> [Votre tâche]:
Recopiez les enregistrements depuis la toute première ligne jusqu'à la ligne contenant "click(x=600, y=65)", cette ligne comprise. Laissez les images de côté.

+-------+

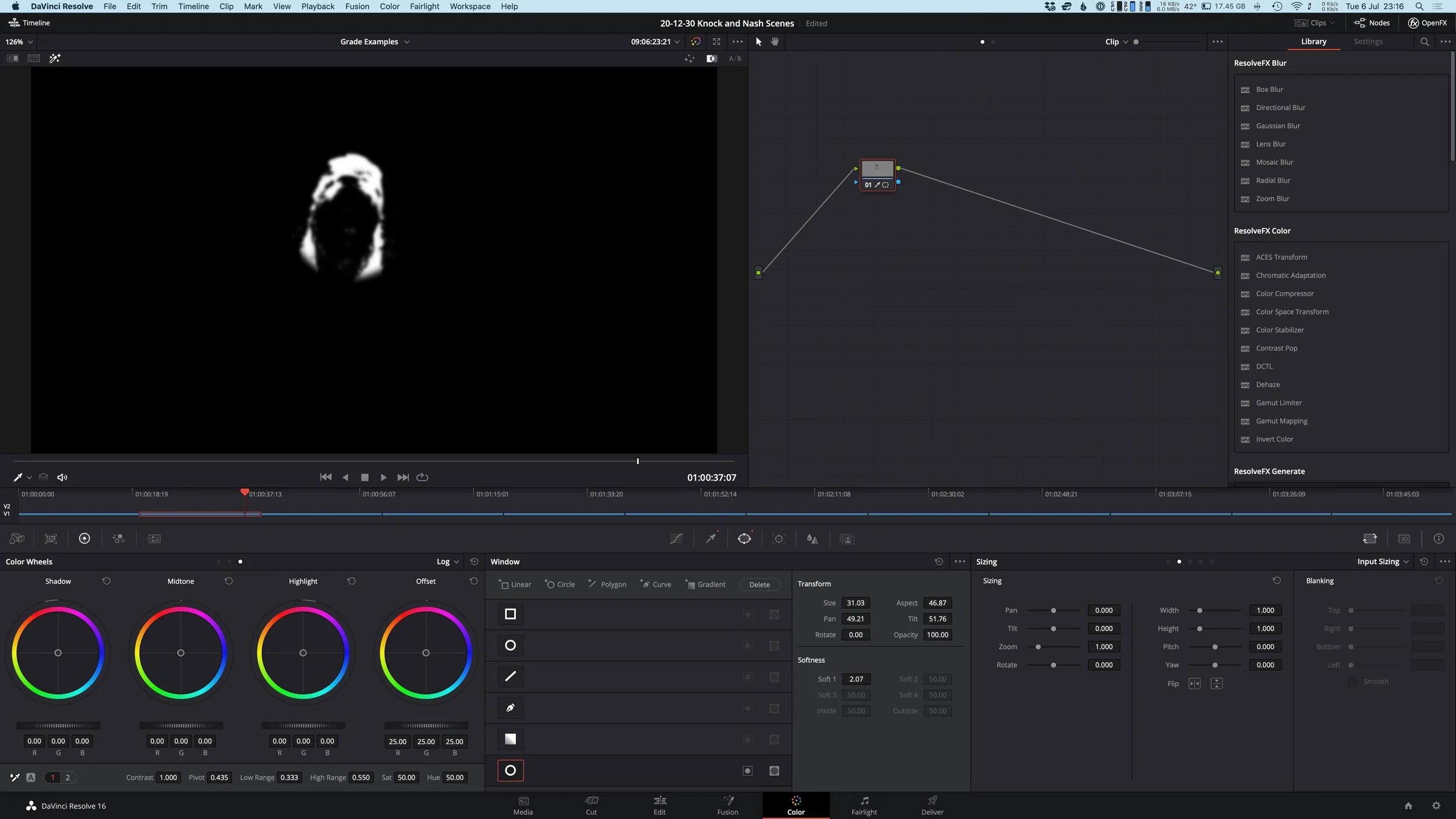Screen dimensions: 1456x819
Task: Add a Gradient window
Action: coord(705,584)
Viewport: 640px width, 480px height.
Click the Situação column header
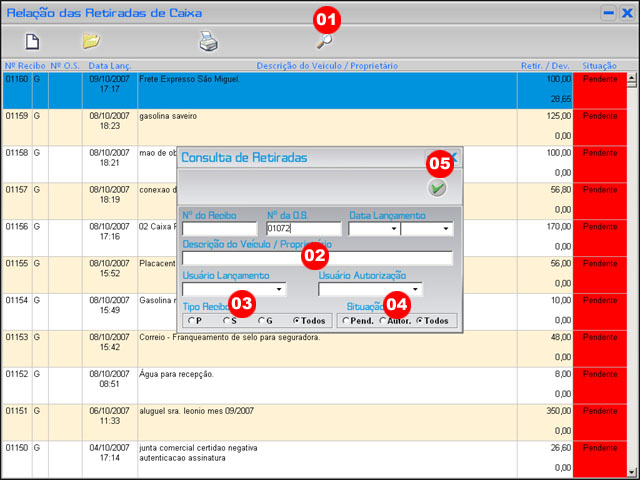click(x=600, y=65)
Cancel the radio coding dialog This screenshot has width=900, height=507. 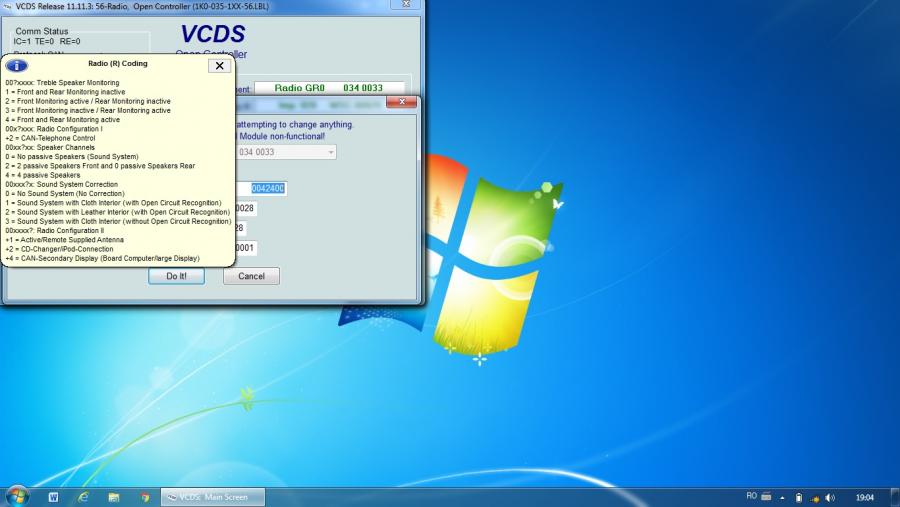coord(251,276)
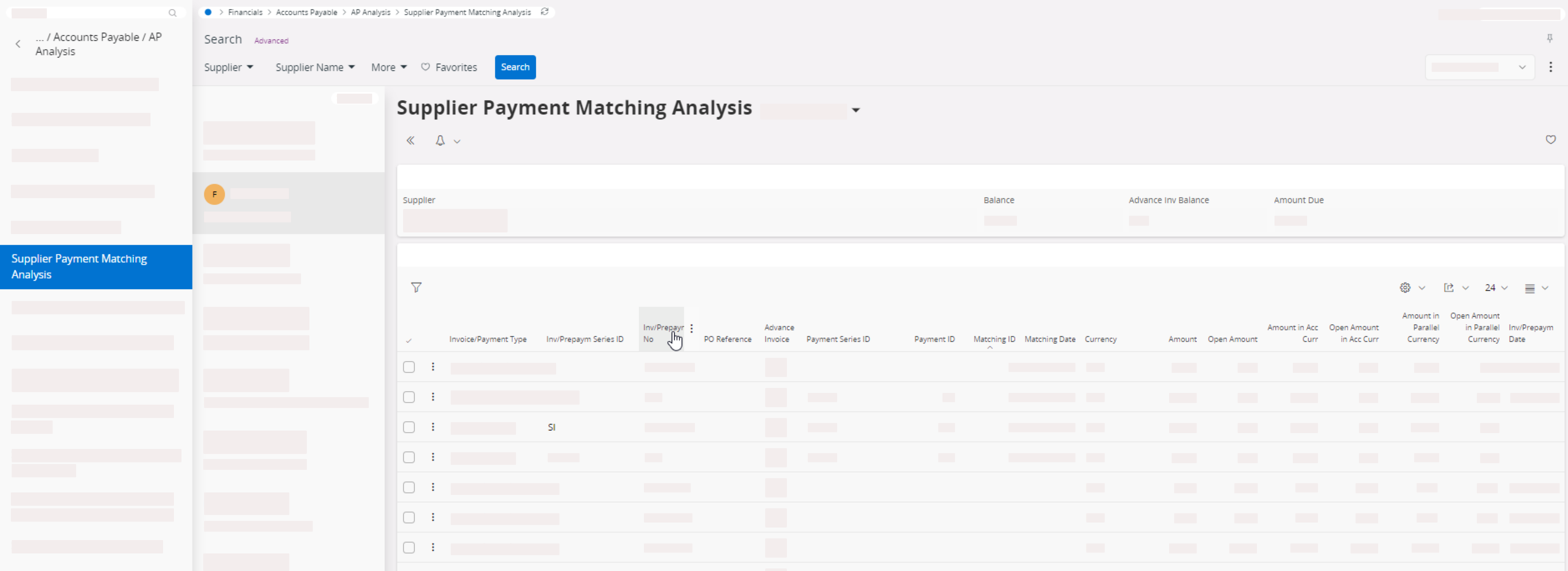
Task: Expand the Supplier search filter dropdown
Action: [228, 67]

+-------+

> [Réponse de l'exercice]:
Screen dimensions: 1456x819
Task: Add a Gradient window
Action: coord(705,584)
Viewport: 640px width, 480px height.
Click the Situação column header
click(x=600, y=65)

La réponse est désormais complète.